About this exercise
Working from the records below, repeat exactly the lines starting at the line that contains "Image resolution: width=1150" and ending at the line that contains "This screenshot has width=906, height=673.", inclusive.

Task inputs
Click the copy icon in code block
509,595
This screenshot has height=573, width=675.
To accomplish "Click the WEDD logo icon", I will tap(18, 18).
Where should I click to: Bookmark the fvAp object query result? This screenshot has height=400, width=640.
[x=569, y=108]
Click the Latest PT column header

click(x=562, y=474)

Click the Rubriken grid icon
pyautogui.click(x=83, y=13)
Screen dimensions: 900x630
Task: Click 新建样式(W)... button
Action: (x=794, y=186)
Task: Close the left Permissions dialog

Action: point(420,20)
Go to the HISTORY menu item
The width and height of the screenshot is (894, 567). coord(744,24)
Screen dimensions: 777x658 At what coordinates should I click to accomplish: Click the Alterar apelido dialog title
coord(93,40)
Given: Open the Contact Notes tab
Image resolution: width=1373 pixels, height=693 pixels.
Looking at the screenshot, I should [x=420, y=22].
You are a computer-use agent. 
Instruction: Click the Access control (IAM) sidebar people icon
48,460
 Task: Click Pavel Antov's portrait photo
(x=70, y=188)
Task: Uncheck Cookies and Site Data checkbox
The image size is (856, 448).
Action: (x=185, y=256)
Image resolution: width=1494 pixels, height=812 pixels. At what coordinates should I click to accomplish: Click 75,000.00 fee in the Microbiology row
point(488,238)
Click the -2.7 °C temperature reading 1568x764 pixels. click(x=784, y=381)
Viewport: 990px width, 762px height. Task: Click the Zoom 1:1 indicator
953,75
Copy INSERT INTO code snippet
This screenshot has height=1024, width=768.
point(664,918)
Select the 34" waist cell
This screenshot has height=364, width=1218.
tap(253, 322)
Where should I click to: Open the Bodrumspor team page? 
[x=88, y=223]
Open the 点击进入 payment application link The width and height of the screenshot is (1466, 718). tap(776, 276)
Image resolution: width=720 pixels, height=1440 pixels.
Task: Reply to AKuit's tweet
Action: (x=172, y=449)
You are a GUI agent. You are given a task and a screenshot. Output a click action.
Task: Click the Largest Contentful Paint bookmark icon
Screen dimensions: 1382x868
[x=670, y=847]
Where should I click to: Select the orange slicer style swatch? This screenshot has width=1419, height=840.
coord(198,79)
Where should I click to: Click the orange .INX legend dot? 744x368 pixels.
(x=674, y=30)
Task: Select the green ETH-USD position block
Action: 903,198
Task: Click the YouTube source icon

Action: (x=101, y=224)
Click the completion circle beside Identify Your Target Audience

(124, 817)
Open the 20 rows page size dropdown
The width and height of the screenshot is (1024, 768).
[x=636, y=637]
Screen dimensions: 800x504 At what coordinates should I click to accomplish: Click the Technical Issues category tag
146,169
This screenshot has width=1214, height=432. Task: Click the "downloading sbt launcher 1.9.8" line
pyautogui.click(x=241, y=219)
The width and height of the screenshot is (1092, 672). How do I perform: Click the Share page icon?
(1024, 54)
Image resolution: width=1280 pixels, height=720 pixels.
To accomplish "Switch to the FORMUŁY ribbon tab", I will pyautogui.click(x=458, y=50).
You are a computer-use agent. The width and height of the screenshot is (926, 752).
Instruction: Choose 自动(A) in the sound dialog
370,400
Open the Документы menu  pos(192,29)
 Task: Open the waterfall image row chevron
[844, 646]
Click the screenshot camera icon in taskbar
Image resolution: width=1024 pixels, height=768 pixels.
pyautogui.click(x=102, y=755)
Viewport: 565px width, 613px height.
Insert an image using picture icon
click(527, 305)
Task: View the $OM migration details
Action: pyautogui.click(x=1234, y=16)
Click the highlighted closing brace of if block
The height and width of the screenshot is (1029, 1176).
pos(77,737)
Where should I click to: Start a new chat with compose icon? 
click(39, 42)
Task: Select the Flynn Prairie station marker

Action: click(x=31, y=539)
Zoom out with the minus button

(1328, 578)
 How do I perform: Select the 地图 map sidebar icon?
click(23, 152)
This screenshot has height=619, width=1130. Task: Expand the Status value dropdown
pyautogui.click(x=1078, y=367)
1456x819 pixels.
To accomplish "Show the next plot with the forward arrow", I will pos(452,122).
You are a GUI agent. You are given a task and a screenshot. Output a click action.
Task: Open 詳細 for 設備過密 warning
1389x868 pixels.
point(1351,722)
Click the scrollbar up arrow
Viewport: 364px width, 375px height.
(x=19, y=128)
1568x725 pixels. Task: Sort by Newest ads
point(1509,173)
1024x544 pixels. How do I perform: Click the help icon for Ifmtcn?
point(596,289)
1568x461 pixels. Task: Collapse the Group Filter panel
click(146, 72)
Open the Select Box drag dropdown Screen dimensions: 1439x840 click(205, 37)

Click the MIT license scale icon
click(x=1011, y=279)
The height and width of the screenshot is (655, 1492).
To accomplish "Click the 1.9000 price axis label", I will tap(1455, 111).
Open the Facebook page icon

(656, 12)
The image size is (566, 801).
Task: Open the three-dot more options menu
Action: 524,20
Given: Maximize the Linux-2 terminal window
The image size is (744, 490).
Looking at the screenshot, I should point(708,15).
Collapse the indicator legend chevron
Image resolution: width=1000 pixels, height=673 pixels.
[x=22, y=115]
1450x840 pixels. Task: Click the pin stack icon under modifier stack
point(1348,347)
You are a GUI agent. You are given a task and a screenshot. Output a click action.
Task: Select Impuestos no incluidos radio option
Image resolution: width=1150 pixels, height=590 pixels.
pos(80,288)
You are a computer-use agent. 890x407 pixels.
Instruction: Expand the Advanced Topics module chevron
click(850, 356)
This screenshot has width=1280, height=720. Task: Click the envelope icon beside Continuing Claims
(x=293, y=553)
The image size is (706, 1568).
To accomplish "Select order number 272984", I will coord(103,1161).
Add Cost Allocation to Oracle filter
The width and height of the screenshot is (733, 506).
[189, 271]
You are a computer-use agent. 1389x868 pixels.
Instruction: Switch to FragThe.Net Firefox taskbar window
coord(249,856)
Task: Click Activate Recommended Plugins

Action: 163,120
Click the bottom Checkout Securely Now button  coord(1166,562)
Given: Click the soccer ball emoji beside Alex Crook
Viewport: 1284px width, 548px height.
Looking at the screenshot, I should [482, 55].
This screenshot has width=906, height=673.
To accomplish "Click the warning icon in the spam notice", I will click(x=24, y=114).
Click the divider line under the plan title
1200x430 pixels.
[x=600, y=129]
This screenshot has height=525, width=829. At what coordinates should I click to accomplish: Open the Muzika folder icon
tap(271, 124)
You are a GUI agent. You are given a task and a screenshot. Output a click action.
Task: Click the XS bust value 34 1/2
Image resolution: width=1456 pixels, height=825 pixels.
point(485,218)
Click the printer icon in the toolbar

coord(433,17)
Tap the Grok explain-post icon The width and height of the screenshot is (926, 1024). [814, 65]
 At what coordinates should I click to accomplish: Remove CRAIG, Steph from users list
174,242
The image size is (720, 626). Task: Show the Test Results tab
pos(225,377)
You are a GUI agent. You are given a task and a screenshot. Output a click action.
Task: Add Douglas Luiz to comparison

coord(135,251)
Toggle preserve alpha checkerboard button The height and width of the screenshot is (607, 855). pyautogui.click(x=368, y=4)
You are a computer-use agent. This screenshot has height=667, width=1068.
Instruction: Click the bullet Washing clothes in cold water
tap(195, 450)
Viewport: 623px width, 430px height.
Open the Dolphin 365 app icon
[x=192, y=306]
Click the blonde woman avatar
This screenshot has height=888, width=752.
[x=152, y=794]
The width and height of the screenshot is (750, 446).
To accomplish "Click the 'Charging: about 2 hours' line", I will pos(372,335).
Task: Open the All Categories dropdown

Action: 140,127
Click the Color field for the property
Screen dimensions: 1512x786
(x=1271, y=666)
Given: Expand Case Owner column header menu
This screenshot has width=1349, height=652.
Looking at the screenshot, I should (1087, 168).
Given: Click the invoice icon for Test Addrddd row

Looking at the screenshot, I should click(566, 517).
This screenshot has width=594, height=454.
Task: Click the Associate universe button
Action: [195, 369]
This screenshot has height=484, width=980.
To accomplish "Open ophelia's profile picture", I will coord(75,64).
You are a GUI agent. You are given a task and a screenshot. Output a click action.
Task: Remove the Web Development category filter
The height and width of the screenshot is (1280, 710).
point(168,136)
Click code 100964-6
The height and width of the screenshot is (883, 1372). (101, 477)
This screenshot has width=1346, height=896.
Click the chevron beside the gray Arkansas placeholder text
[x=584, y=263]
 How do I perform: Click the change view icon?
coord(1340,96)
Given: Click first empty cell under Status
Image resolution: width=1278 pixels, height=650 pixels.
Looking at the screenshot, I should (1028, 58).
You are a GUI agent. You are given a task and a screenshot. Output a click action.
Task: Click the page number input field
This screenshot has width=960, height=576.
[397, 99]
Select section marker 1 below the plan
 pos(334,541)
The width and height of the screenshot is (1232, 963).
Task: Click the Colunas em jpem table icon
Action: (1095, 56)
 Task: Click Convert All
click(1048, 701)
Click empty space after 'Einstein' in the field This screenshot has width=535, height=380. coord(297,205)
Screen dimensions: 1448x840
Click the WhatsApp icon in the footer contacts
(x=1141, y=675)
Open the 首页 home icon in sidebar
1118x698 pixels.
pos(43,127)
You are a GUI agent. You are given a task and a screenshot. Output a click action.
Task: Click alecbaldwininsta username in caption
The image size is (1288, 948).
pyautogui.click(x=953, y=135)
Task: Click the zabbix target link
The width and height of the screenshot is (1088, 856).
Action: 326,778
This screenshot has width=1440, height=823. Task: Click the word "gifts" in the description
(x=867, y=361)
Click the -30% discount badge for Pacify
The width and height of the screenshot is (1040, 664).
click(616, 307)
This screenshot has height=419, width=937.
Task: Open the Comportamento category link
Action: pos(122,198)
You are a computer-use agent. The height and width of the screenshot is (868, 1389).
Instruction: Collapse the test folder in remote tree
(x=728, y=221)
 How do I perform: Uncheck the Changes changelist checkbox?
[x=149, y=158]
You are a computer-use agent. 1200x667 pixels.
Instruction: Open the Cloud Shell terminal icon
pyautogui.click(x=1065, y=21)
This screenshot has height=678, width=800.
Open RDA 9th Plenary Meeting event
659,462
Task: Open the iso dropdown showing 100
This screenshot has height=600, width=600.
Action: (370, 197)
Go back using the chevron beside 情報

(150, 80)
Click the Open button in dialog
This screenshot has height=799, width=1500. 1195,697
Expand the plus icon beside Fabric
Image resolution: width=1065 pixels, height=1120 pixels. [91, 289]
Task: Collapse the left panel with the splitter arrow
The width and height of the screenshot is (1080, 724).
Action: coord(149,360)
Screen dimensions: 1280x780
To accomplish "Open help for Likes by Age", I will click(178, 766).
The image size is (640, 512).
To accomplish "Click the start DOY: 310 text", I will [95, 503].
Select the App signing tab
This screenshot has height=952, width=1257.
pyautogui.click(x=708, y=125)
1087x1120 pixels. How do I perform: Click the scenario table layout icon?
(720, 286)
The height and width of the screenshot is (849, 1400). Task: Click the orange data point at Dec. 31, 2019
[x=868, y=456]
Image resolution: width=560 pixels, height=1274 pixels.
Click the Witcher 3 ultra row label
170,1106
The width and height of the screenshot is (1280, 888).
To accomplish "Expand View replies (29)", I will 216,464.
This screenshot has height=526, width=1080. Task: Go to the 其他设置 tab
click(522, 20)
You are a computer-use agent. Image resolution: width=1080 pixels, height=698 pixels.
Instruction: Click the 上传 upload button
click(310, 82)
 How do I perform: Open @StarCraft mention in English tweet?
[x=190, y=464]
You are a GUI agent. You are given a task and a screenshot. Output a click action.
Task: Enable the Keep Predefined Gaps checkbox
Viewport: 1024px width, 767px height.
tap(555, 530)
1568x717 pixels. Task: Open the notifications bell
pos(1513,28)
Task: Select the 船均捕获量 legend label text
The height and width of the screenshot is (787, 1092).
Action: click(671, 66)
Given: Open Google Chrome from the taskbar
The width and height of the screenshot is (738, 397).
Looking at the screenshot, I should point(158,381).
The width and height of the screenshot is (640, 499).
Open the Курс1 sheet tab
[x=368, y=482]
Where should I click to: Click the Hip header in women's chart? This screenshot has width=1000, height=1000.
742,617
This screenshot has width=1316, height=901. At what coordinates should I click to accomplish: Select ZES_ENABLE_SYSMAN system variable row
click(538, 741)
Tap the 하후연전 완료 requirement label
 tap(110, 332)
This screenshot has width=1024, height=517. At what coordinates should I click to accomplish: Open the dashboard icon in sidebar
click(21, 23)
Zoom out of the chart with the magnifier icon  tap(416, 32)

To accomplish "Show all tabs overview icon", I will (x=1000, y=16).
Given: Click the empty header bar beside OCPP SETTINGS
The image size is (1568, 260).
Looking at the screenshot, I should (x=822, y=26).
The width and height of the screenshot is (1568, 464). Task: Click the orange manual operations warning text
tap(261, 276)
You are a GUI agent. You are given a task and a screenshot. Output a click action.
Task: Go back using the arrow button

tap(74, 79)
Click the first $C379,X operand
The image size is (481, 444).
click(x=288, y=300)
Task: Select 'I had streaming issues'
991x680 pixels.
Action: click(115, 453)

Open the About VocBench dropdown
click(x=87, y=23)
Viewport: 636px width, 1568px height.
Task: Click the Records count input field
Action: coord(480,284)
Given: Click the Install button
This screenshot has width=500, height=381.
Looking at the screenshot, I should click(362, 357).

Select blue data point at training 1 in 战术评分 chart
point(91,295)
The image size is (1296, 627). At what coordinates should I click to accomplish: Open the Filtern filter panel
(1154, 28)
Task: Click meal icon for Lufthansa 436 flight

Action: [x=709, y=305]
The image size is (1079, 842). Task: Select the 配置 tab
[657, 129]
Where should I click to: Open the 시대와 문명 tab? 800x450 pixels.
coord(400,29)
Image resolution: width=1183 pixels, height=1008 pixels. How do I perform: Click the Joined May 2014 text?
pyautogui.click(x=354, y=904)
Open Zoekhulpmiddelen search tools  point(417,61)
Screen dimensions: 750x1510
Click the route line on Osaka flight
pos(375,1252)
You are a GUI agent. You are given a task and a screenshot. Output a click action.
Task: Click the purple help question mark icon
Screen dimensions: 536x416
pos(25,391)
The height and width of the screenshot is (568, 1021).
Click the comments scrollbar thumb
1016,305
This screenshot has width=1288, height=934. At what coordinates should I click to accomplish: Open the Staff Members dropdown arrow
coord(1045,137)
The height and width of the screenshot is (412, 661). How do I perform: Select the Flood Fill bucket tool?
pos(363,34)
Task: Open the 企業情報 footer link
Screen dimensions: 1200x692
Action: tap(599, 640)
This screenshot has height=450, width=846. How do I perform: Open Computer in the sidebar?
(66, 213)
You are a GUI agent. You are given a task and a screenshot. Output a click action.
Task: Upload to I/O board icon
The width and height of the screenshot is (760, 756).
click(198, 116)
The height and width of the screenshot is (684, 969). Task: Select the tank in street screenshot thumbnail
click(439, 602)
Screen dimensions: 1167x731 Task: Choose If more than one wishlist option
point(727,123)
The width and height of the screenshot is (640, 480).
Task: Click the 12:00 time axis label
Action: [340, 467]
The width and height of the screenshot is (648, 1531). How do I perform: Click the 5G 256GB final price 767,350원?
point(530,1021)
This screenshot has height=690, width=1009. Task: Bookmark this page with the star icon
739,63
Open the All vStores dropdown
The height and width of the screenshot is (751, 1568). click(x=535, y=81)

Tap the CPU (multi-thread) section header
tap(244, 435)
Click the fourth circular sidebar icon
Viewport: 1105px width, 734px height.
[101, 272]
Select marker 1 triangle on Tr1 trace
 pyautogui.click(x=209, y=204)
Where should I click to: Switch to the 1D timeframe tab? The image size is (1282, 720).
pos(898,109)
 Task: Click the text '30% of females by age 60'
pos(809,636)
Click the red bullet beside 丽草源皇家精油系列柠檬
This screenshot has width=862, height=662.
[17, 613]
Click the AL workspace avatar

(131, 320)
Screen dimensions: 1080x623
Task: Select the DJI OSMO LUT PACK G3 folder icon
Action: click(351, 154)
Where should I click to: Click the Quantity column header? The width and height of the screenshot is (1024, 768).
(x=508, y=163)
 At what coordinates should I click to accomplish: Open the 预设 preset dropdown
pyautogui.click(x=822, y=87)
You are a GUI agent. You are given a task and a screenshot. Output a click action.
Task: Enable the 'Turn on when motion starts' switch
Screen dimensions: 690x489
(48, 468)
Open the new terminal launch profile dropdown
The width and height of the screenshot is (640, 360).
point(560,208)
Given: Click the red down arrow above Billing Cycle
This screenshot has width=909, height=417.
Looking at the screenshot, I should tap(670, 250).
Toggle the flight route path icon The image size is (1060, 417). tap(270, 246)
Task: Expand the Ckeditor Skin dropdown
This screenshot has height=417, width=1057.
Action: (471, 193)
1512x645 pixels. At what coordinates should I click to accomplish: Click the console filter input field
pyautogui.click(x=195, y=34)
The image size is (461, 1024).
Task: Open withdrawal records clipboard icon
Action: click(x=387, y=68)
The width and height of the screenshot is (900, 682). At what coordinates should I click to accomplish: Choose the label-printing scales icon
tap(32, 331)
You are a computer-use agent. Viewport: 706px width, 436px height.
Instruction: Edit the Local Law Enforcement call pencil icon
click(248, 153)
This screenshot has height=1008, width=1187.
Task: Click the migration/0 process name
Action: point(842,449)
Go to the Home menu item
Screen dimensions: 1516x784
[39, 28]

Expected answer
Image resolution: width=1150 pixels, height=590 pixels.
pos(80,288)
You are a computer-use agent. 890x407 pixels.
Instruction: Expand the Advanced Topics module chevron
click(850, 356)
This screenshot has width=1280, height=720. Task: Click the envelope icon beside Continuing Claims
(x=293, y=553)
The image size is (706, 1568).
To accomplish "Select order number 272984", I will coord(103,1161).
Add Cost Allocation to Oracle filter
The width and height of the screenshot is (733, 506).
[189, 271]
You are a computer-use agent. 1389x868 pixels.
Instruction: Switch to FragThe.Net Firefox taskbar window
coord(249,856)
Task: Click Activate Recommended Plugins

Action: 163,120
Click the bottom Checkout Securely Now button  coord(1166,562)
Given: Click the soccer ball emoji beside Alex Crook
Viewport: 1284px width, 548px height.
Looking at the screenshot, I should [482, 55].
This screenshot has width=906, height=673.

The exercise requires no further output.